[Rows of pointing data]
+++

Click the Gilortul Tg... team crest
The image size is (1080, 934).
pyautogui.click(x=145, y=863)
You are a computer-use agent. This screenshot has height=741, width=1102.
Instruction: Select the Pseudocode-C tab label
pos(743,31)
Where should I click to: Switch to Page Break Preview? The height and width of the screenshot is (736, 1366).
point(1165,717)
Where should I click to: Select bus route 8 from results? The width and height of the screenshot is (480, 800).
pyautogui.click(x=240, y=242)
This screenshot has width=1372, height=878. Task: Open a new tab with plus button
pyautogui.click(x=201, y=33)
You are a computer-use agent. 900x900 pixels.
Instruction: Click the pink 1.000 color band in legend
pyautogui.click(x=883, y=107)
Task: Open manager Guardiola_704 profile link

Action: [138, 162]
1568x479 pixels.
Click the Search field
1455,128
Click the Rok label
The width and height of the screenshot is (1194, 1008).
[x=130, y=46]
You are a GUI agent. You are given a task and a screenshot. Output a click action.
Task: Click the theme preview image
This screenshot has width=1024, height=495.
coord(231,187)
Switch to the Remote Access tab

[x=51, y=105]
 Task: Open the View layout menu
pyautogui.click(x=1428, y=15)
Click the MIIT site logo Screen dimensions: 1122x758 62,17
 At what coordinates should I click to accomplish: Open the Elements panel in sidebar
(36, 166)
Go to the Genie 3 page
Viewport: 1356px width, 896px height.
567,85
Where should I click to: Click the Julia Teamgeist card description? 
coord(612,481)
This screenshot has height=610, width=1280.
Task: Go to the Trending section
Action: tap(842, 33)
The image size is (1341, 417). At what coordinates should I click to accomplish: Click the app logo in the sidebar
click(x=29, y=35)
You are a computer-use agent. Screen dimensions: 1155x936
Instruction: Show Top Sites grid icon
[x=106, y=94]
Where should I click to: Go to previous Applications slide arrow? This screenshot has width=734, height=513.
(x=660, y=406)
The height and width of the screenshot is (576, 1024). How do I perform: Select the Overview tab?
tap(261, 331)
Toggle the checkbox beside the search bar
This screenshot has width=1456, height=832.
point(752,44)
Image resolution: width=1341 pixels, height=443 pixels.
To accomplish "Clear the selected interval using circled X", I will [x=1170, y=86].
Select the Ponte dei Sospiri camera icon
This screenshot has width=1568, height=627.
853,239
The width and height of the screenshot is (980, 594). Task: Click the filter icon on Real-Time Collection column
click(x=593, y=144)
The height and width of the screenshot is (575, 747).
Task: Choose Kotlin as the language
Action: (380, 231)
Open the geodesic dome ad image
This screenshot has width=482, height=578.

+++

Repeat the lines of the data above word for word, starting at the line containing "You are a computer-use agent. This" and ending at the line containing "[x=130, y=46]", with both of those lines included.

You are a computer-use agent. This screenshot has height=741, width=1102.
Instruction: Select the Pseudocode-C tab label
pos(743,31)
Where should I click to: Switch to Page Break Preview? The height and width of the screenshot is (736, 1366).
point(1165,717)
Where should I click to: Select bus route 8 from results? The width and height of the screenshot is (480, 800).
pyautogui.click(x=240, y=242)
This screenshot has width=1372, height=878. Task: Open a new tab with plus button
pyautogui.click(x=201, y=33)
You are a computer-use agent. 900x900 pixels.
Instruction: Click the pink 1.000 color band in legend
pyautogui.click(x=883, y=107)
Task: Open manager Guardiola_704 profile link

Action: [138, 162]
1568x479 pixels.
Click the Search field
1455,128
Click the Rok label
The width and height of the screenshot is (1194, 1008).
[x=130, y=46]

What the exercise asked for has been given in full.